The expected climate change over the forthcoming century will lead to an intensification of the global hydrological cycle and have a significant impact on regional water resources via changes in precipitation, evaporation and temperature. Water stress is already high in most of the developing world, the present scientific consensus is that those areas of the world that are already experiencing water stresses are also those in which rainfall is likely to be even more variable as the climate changes. Climate change is also likely to lead to increase the magnitude and frequency of precipitation related disasters, such as floods, mudslides, typhoons and cyclones. Flows in rivers are likely to decrease at low flow periods, as a result of increased evaporation, and runoff increase with high rainfall events and waste overflows, both of which will degrade water quality. Increased temperatures and changes in precipitation are projected to accelerate the retreat and loss of glaciers, impacting on the timing of stream flow regimes and thereby downstream agriculture.
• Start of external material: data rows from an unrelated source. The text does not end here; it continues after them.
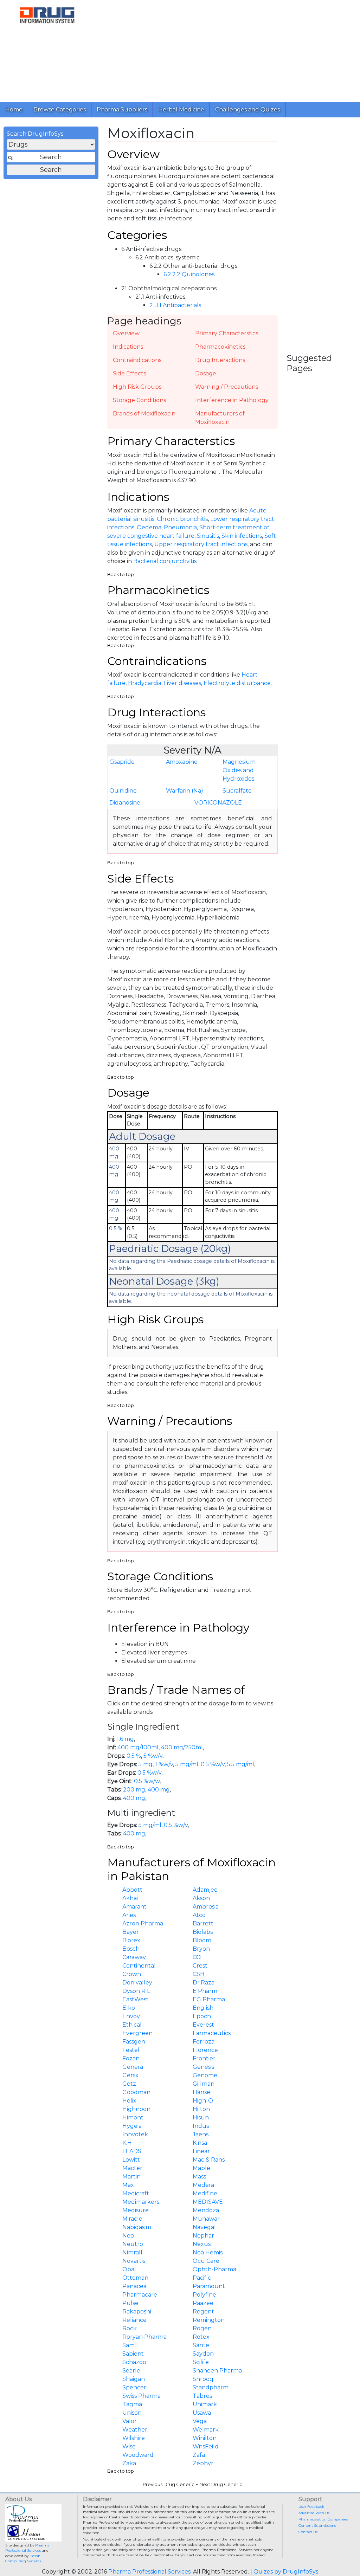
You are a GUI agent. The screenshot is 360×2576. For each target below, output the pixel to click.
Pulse (130, 2303)
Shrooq (203, 2379)
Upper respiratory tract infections (201, 544)
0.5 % (134, 1755)
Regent (203, 2311)
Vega (200, 2421)
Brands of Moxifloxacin (144, 413)
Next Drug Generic (220, 2484)
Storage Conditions (139, 400)
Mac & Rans (209, 2159)
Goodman (136, 2092)
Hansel (202, 2092)
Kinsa (200, 2142)
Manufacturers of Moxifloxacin (220, 417)
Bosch (131, 1948)
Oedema (149, 527)
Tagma (132, 2404)
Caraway (134, 1957)
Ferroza (203, 2041)
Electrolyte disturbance (237, 683)
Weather (134, 2429)
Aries (129, 1915)
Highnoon (136, 2109)
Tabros (202, 2396)
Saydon (203, 2353)
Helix (129, 2100)
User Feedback (311, 2506)
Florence (205, 2050)
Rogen (202, 2328)
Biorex (131, 1940)
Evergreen (137, 2033)
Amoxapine (182, 761)
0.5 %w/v (213, 1764)
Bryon (201, 1948)
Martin (131, 2176)
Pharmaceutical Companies (323, 2519)
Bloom (202, 1940)
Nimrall (132, 2252)
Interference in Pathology (232, 400)
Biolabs (203, 1932)
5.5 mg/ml (240, 1764)
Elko (128, 2007)
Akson (201, 1898)
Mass (199, 2176)
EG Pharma (209, 1999)
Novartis (133, 2261)
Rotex (201, 2336)
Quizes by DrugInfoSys (285, 2571)
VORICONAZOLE (218, 802)
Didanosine (124, 802)
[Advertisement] (227, 49)
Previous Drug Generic (168, 2484)
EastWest (135, 1999)
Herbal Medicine (181, 109)
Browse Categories (59, 109)
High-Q (203, 2100)
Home (13, 109)
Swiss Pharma (141, 2396)
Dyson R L (136, 1991)
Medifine (205, 2193)
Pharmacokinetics (220, 346)
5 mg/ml (186, 1764)
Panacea (134, 2286)
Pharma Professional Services (149, 2571)
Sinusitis (208, 535)
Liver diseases (182, 683)
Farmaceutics (212, 2033)
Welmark (206, 2429)
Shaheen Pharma (217, 2370)
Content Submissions (317, 2525)
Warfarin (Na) (184, 790)
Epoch (202, 2016)
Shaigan (133, 2379)
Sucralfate (237, 790)
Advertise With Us (313, 2513)
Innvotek (135, 2134)
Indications (128, 346)
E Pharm (205, 1991)
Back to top (120, 574)
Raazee (203, 2303)
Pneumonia (180, 527)
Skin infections (241, 535)
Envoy (131, 2016)
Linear (201, 2151)
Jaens (200, 2134)
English (203, 2007)
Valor (129, 2421)
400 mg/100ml (138, 1747)
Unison (132, 2412)
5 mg (146, 1764)
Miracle (132, 2218)
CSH (199, 1974)
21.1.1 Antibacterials (175, 305)
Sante (201, 2345)
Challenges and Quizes (247, 109)
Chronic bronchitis (182, 519)
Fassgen (133, 2041)
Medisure (135, 2210)
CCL (198, 1957)
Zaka (129, 2463)
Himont (132, 2117)
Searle (131, 2370)
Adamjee (205, 1889)
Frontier (204, 2058)
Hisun (201, 2117)
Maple (201, 2168)
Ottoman (135, 2277)
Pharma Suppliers (122, 109)
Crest (200, 1965)
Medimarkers (140, 2202)
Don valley (137, 1982)
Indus (201, 2126)
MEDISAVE (208, 2202)
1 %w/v (164, 1764)
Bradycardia (144, 683)
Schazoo (134, 2362)
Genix (130, 2075)
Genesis (203, 2067)
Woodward (138, 2455)
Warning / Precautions (226, 386)
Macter (132, 2168)
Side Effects (129, 373)
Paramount (209, 2286)
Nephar (203, 2235)
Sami (129, 2345)
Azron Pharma (142, 1923)
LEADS (131, 2151)
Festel (131, 2050)
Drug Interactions (220, 360)
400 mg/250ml (182, 1747)
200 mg (134, 1789)
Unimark (205, 2404)
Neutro (132, 2244)
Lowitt (131, 2159)
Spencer (134, 2387)
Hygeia (132, 2126)
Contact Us (307, 2532)
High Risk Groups (137, 386)
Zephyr (203, 2463)
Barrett (203, 1923)
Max (128, 2185)
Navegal (204, 2227)
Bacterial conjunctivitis (165, 561)
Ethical (132, 2024)
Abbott (132, 1889)
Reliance (134, 2320)
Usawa (202, 2412)
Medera (203, 2185)
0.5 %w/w (147, 1781)
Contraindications (137, 360)
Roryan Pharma (144, 2336)
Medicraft (135, 2193)
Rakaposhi (136, 2311)
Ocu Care (206, 2261)
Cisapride (122, 761)
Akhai (130, 1898)
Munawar (206, 2218)
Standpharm (211, 2387)
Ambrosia (206, 1906)
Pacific (202, 2277)
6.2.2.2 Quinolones (188, 274)
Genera (132, 2067)
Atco (199, 1915)
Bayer (130, 1932)
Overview (126, 333)
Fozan (131, 2058)
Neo (128, 2235)
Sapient (133, 2353)
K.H (127, 2142)
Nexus (202, 2244)
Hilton (201, 2109)
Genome (205, 2075)
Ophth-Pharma (214, 2269)
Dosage (205, 373)
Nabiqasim (136, 2227)
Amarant (134, 1906)
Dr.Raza (203, 1982)
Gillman (203, 2083)
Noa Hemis (208, 2252)
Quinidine (123, 790)
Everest (203, 2024)
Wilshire (133, 2438)
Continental (139, 1965)
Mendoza (206, 2210)
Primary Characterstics (226, 333)
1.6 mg (125, 1739)
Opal (129, 2269)
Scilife (201, 2362)
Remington (209, 2320)
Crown (131, 1974)
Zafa (199, 2455)
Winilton (205, 2438)
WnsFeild (206, 2446)
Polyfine (204, 2294)
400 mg (159, 1789)
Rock (129, 2328)
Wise (129, 2446)
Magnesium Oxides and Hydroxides (239, 770)
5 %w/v (152, 1755)
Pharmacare (139, 2294)
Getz (129, 2083)
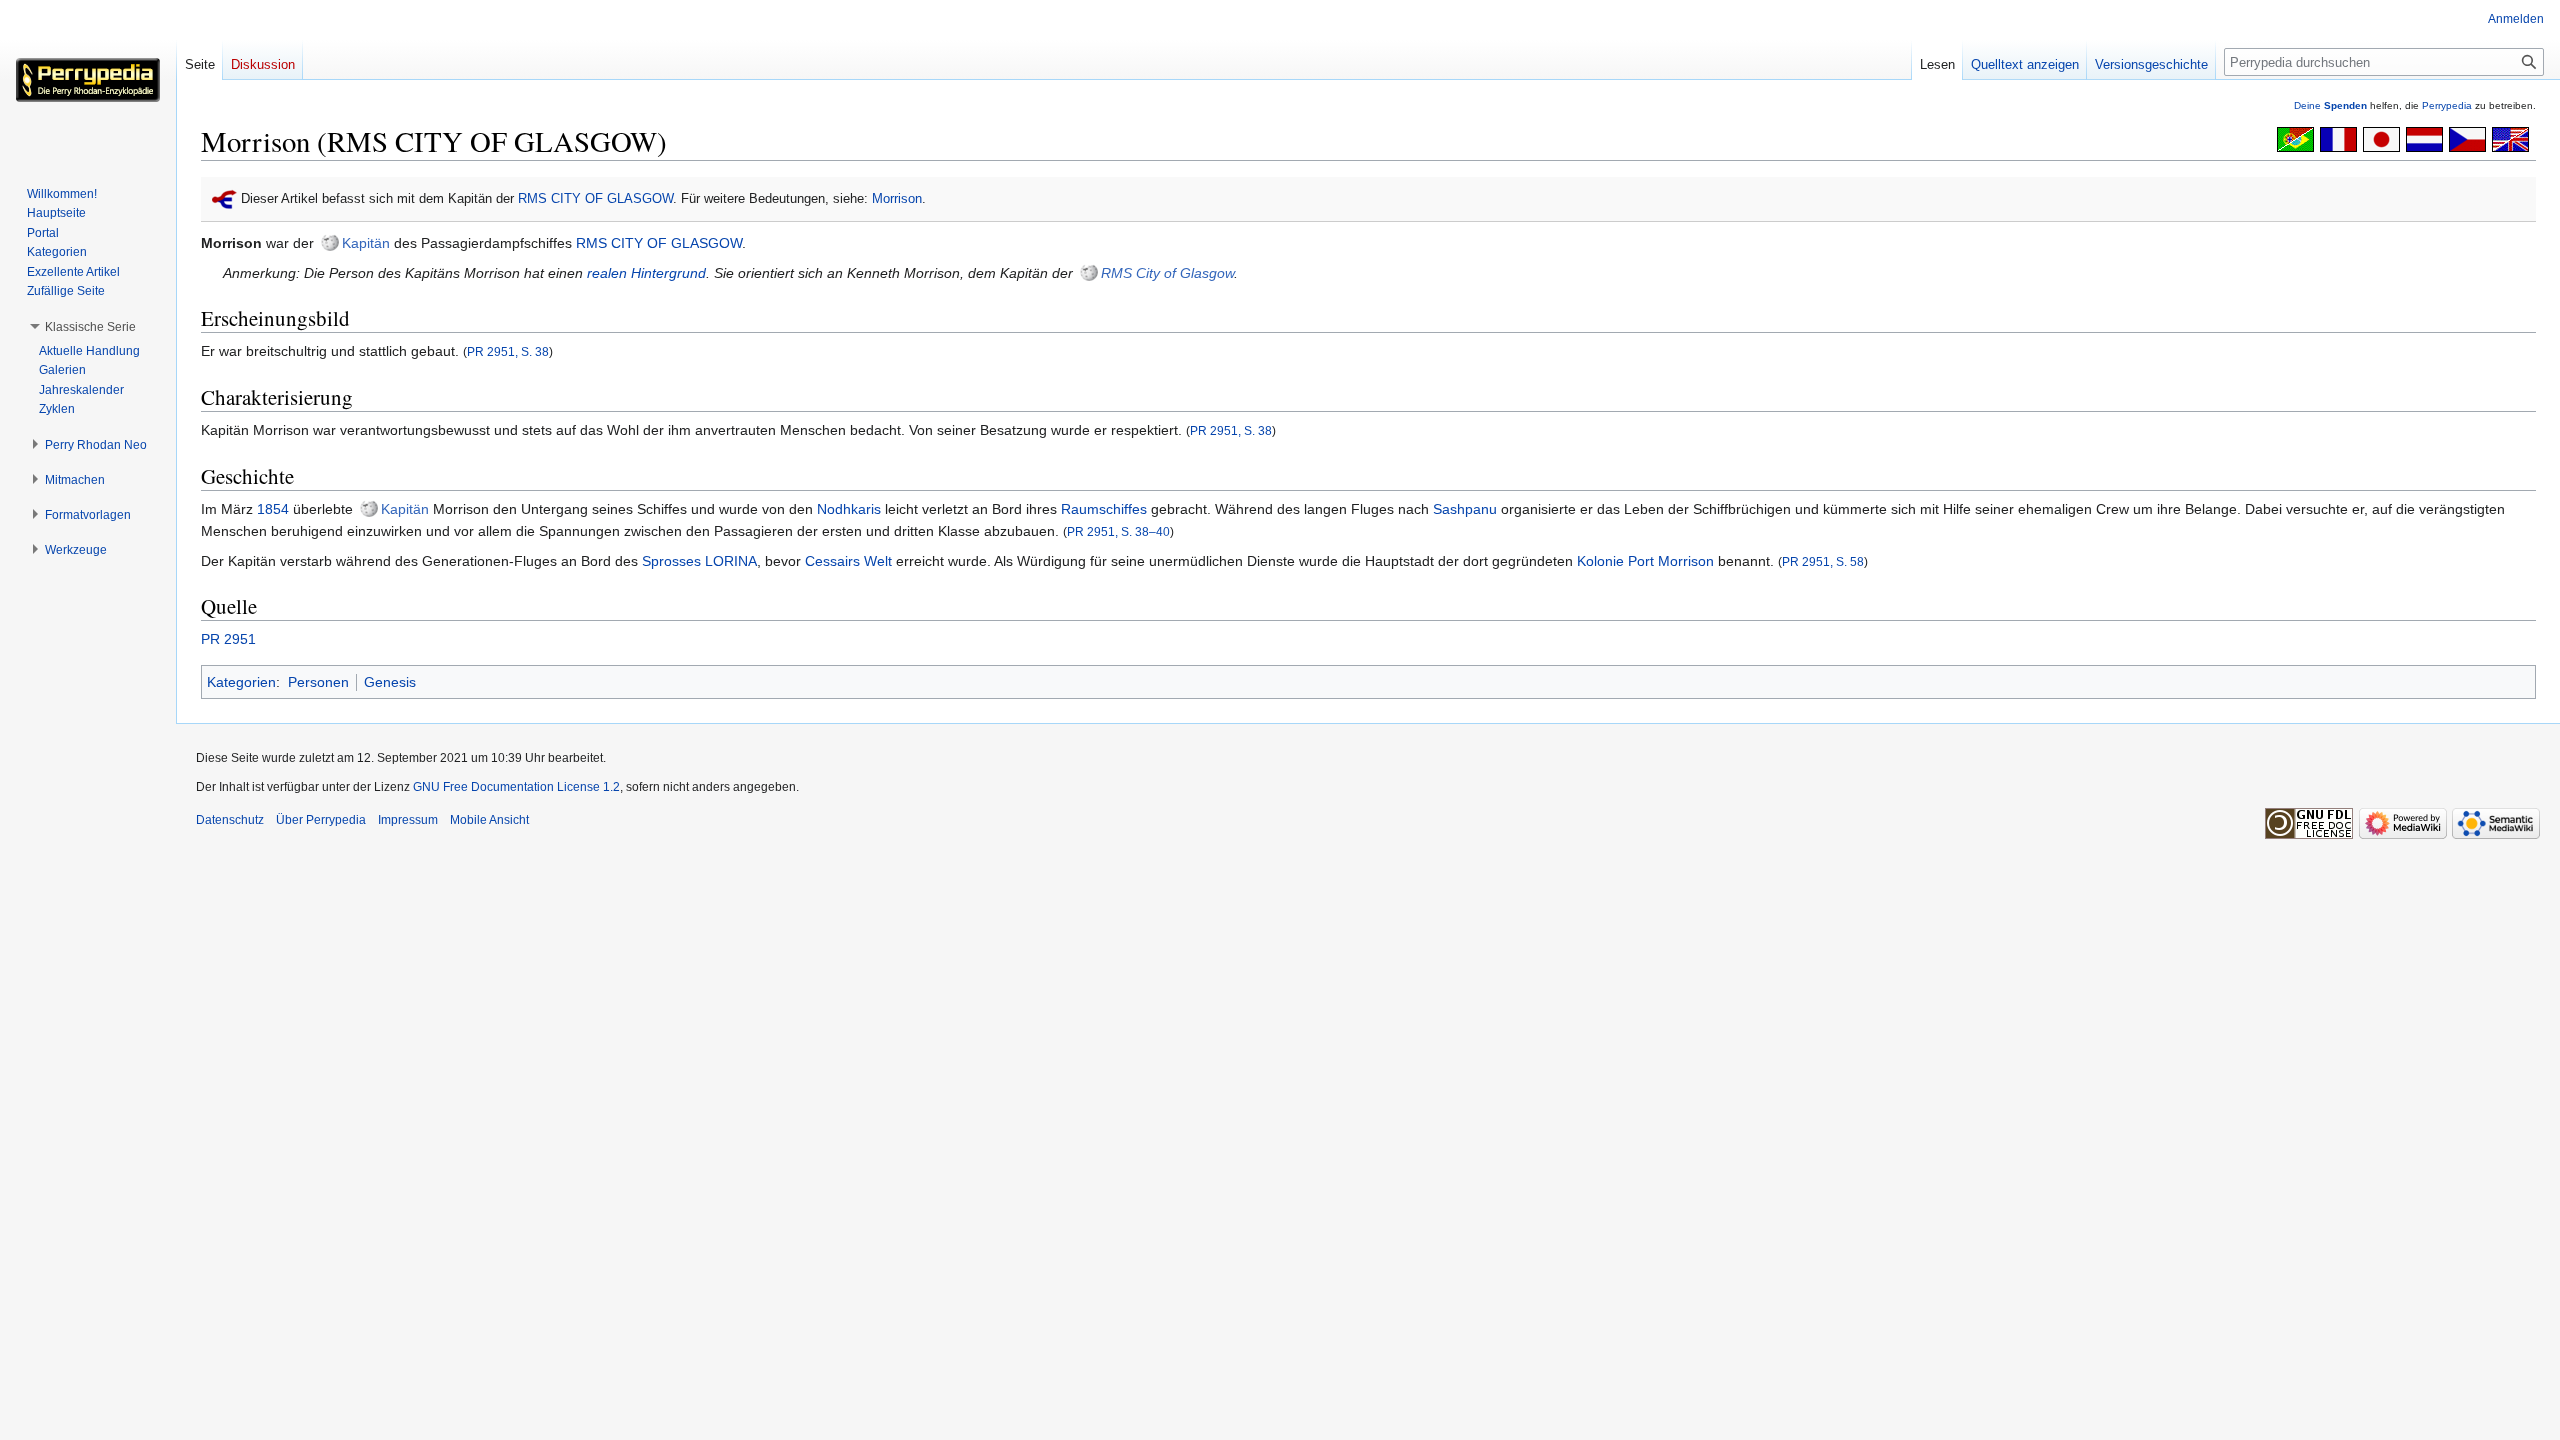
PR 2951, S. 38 (508, 351)
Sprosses (671, 561)
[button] (90, 327)
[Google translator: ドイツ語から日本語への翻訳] (2381, 138)
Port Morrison (1671, 561)
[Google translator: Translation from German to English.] (2510, 138)
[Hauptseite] (88, 80)
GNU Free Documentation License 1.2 (516, 787)
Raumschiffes (1104, 509)
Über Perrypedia (321, 820)
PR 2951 (228, 639)
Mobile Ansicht (489, 820)
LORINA (731, 561)
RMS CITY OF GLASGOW (595, 198)
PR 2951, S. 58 (1823, 561)
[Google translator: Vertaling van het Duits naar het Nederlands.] (2424, 138)
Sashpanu (1465, 509)
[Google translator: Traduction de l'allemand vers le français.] (2338, 138)
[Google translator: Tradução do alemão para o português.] (2295, 138)
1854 (273, 509)
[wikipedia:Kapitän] (330, 243)
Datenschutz (230, 820)
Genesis (390, 682)
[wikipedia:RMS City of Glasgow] (1089, 273)
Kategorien (241, 682)
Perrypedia (2447, 105)
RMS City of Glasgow (1167, 273)
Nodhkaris (849, 509)
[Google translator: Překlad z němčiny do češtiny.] (2467, 138)
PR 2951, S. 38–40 (1118, 531)
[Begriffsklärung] (224, 198)
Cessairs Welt (848, 561)
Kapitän (366, 243)
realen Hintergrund (646, 273)
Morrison (897, 198)
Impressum (408, 820)
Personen (318, 682)
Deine (2330, 105)
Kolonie (1600, 561)
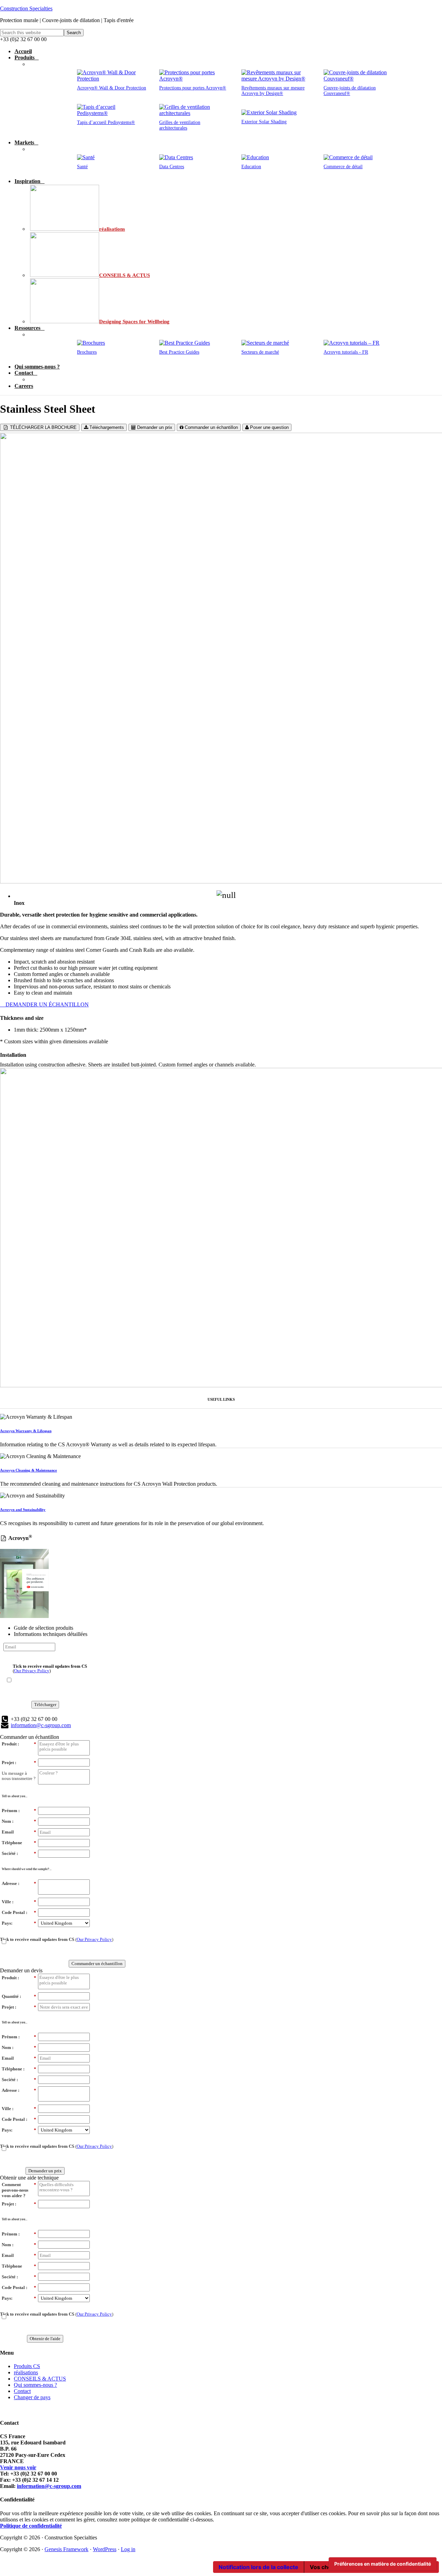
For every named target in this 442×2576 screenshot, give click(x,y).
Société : (19, 1853)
A warmer climate will also lead to sea-level rise which will have severe impact on coastal zones, estuaries, river deltas and islands. Heavily populated low lying areas, glacial fed river basins and the semi-arid regions of the developing world, which are already poor and face major water resource management and food security problems, are likely to be the most severely impacted by the on-going climate change.

UNDP’s Response
Adaptation to the impacts of climate change will be expensive and will require difficult policy shifts. UNDP works with countries to strengthen the governance and improving the management of water accompanied by investment in infrastructure projects, such as wastewater treatment facilities and structures for water storage and flood control.

It is critical climate change in water governance in the context of reducing vulnerability of the poor, to maintain sustainable livelihoods and support sustainable development. UNDP promotes multi-stakeholder dialogue (involving more than just water managers), address issues relating to development, planning and fiscal incentives. UNDPalso supports mechanisms to strengthen the capacity of governments and civil society organizations to assess the impact of climate variability and change on integrated water resources management, and assists the formulation of adaptation strategies to integrate these impacts into poverty reduction strategies, and national and local development planning.”

In summary UNDP’s role for climate change adaptation in the water sector is to:

  • Raise awareness of water and climate issues and integrate climate change consideration into water governance reform, participatory scenario planning and capacity building for water resources management, water supply and sanitation
  • Enhance national institutional capacities to build resilience and mainstream climate change adaptation into water resource management and decision making processes
  • Assess financing requirements, sources and flows for adaptation response measures
  • Support vertically integrated development, coordination and implementation of water related climate change adaptation strategies – transboundary, national, local scales.
  • Facilitate a coordinated UN system support at national level
  • Develop knowledge products from on the ground lessons learned to help guide decision making and promote replication in other countries.

A constraining factor is the lack of accurate regionally and basin specific climate change data and the considerable uncertainty in the potential range of variation in the predictions, but in many instances we know what we need to do: improve the governance and management of water resources. Strengthening resilience and capacity to manage today’s climate is often an appropriate response to future climate change threats. Therefore the focus on adaptation could also become a development opportunity with positive impacts on all the MDGs.